In 2016 the powerful National Rifle Association (NRA), a registered charity that promotes gun rights, spent $30 million helping elect Donald Trump, and close to $70 million on ads and voter mobilisation drives. Now his re-election campaign will probably have to look elsewhere as the US's wealthiest lobbying organisation, already facing a major financial crisis and internal warfare, is being sued by New York attorney general, Letitia James, challenging its charitable status and aiming to put the NRA out of business. It will take years of litigation but we are not talking about taking the bullet out of the gun, but decommissioning, putting beyond use.
Republicans have denounced James, a Democrat, as making a blatantly political attempt to hobble the re-election campaign while the President branded the suit “a very terrible thing”. James alleges, in claims initially aired over the last year by disgruntled members and investigative journalists, that NRA leaders used charitable donations for personal ends, shaving $64 million off the organisation’s balance sheet in three years. A surplus of almost $28 million in 2015 turned into a $36 million deficit in 2018 - earlier this year the NRA shed some 200 jobs as major donors pulled out.

| TASK ITEM |
In the text about the NRA lawsuit, how much did the NRA spend helping elect Donald Trump in 2016?

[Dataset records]
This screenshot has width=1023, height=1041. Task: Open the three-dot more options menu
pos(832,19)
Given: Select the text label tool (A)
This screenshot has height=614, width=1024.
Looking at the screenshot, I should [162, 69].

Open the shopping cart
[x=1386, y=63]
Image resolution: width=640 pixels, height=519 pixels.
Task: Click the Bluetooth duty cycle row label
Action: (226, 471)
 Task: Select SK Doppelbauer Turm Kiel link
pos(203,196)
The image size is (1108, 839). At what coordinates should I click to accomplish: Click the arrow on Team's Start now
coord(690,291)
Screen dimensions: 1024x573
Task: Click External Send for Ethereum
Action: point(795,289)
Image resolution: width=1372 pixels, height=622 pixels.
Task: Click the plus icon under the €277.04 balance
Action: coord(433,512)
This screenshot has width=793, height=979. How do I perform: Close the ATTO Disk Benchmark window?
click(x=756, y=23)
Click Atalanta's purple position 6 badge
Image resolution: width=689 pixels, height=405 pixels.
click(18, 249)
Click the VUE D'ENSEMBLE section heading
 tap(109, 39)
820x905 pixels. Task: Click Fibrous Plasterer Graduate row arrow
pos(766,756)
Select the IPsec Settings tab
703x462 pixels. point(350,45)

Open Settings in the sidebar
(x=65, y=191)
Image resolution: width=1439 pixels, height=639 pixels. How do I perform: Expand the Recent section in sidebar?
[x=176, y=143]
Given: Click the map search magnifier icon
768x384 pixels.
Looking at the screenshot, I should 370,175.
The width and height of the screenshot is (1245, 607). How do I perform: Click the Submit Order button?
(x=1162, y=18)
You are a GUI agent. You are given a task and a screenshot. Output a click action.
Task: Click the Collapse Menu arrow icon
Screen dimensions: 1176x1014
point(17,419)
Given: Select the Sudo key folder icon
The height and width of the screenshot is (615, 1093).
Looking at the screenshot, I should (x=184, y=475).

| COMPLETED TASK |
$30 million